On pre-determinations and pre-authorization the service date would not required but may be provided as an estimated date and the payor may indicate whether coverage is know not to be inforce on that date.
Correct, Claim.information is where the various forms of 'exceptions' are captured.
The Claim resource is the base model from which it would be expected that jurisdictions or usage communities will develop profiles which will set cardinality and bindings. Often they would set different profiles for different types of business: vision, inpatient, pharmacy, dental etc..
Daniel Lanphear (Feb 20 2017 at 19:59):
@Lloyd McKenzie looking at http://build.fhir.org/claimresponse.html (and potentially all the ...Response resources), is the intention to synchronously return a ...Response to a ...Request (just Claim in this case):
The ClaimResponse resource is the response for the submission of: Claim, Re-adjudication and Reversals.
so the workflow would be to post a Claim, and then have a ClaimResponse returned when processing is complete (provided it's "fast enough")?

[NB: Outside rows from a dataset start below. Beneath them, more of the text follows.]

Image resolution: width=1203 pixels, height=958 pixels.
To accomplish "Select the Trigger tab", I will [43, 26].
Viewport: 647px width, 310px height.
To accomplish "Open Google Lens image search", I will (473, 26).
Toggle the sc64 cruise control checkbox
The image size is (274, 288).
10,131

The wording http://build.fhir.org/http.html implies a ...Response is appropriate synchronously:
These interactions are performed using POST, PUT or PATCH, and it may be appropriate for a server to return either only a status code, or also return the entire resource that is the outcome of the create or update (which may be different to that provided by the client).
The alternative workflow could be an async ...Response posted back to the server, but that requires authentication in both directions.
The outcome=partial also implies a requirement for further communications.
Thanks!
Andy Stechishin (Feb 20 2017 at 21:19):
@Daniel Lanphear in the FHIR REST exxchange paradigm a POST to Claim would return either the stored resource or the id of the stored resource (as per the specification). In order to return a ClaimResponse, you would need to use either an operation (I am not that one has been defined for this at this point in time) or some other exchange paradigm (such as SOAP). At various Connectathons, the different exchanges have all been proved. In a pure FHIR REST you would POST to Claim and then query (GET) against ClaimResponse using the created Claim id.
In many jurisdictions, claim processing is indeed 'fast enough' and the majority of claims can and are processed in 'real time'. Hope this is helpful.
Lloyd McKenzie (Feb 20 2017 at 23:20):
There are lots of workflow options (check out the workflow page to see them :>). Some support synchronous responses, others allow for asynchronous. The workflow designs (whether for financial or other resources) don't make any presumptions about how the workflow itself is managed.
Paul Knapp (Feb 21 2017 at 12:42):
@Daniel Lanphear: The ClaimResponse is a response to the Claim regardless of whether the Claim is Created, or submitted, or a parameter or some other means is used to exchange the Claim content. The 'partial' is because in some situations a ClaimResponse conveying partial adjudication may be conveyed from the payor to the provider - but if that occurs it doesn't alter the fact that the final 'complete' ClaimResponse will state the adjudication for all Claim.items regardless of whether they have been previously reported on. Yes, frequently claims are required to be processed in real time, for example pharmacy, in which case a Request-Response transport of the same Claim and ClaimResponse would commonly be used but a jurisdiction could also implement the FHIR REST paradigm and these various exchanges have been tested/demonstrated in many Connectathons.